Sun Construction Service Pty Ltd Terms & Conditions of Trade
- Definitions
1.1 "SUN" shall mean Sun Construction Service Pty Ltd, its successors and assigns or any person acting on behalf of and with the authority of mean Sun Scaffolding Pty Ltd.
1.2 "Client" shall mean the Client (or any person acting on behalf of and with the authority of the Client) as described on any quotation, authorisation or other form as provided by SUN to the Client.
1.3 "Guarantor" means that person (or persons), or entity, who agrees to be liable for the debts of the Client on a principal debtor basis.
1.4 "Goods" shall mean Goods supplied by SUN to the Client (and where the context so permits shall include any supply of Services as hereinafter defined) and are as described on the invoices, quotation, work authorisation or any other forms as provided by SUN to the Client.
1.5 "Services" shall mean all Services supplied by SUN to the Client and includes any advice or recommendations (and where the context so permits shall include any supply of Goods as defined above).
1.6 “Price" shall mean the price payable for the Goods as agreed between SUN and the Client in accordance with clause 4 of this contract.
- The Commonwealth Trade Practices Act 1974 (TPA) and Fair Trading Acts (FTA)
2.1 Nothing in this agreement is intended to have the effect of contracting out of any applicable provisions of the TPA or the FTA in each of the States and Territories of Australia, except to the extent permitted by those Acts where applicable.

• [Required actions]:
- a) List every term defined in the Definitions section of the terms and conditions.
- b) Rewrite the terms and conditions paragraph starting "1.4 "Goods" shall mean" as a short bulleted list, keeping its main facts.
- c) Answer these questions from the terms and conditions:
(i) In what year was the Commonwealth Trade Practices Act passed?
(ii) Under which clause do SUN and the Client agree the Price?
(iii) On what basis does a Guarantor agree to be liable for the Client's debts?
The lines play no part in any of these tasks.

• [Available data]:
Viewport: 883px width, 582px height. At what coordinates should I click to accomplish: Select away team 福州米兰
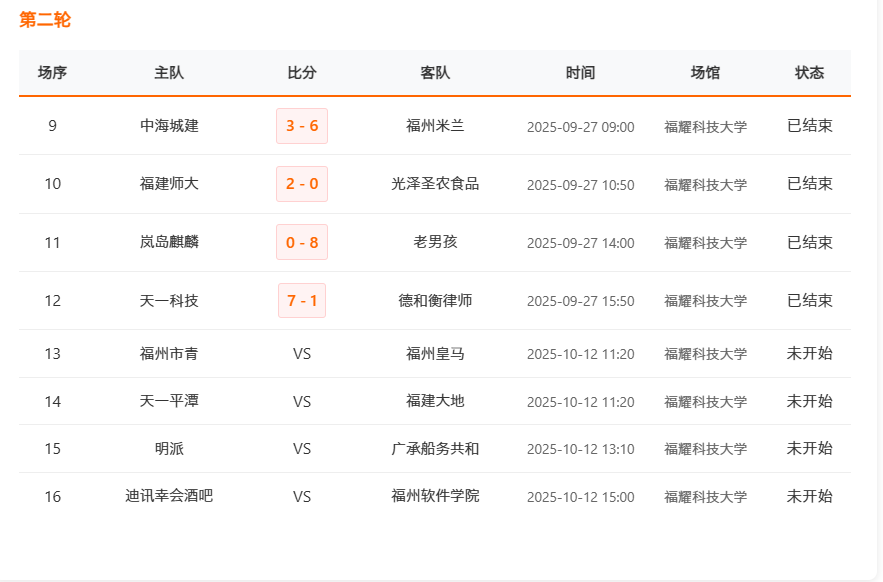coord(435,126)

• [Per-task outputs]:
- a) SUN, Client, Guarantor, Goods, Services, Price

- b)
- "Goods" are Goods supplied by SUN to the Client.
- Where the context permits, the term also covers any supply of Services.
- They are as described on the invoices, quotation, work authorisation or other forms SUN provides to the Client.

- c)
(i) 1974
(ii) Clause 4
(iii) On a principal debtor basis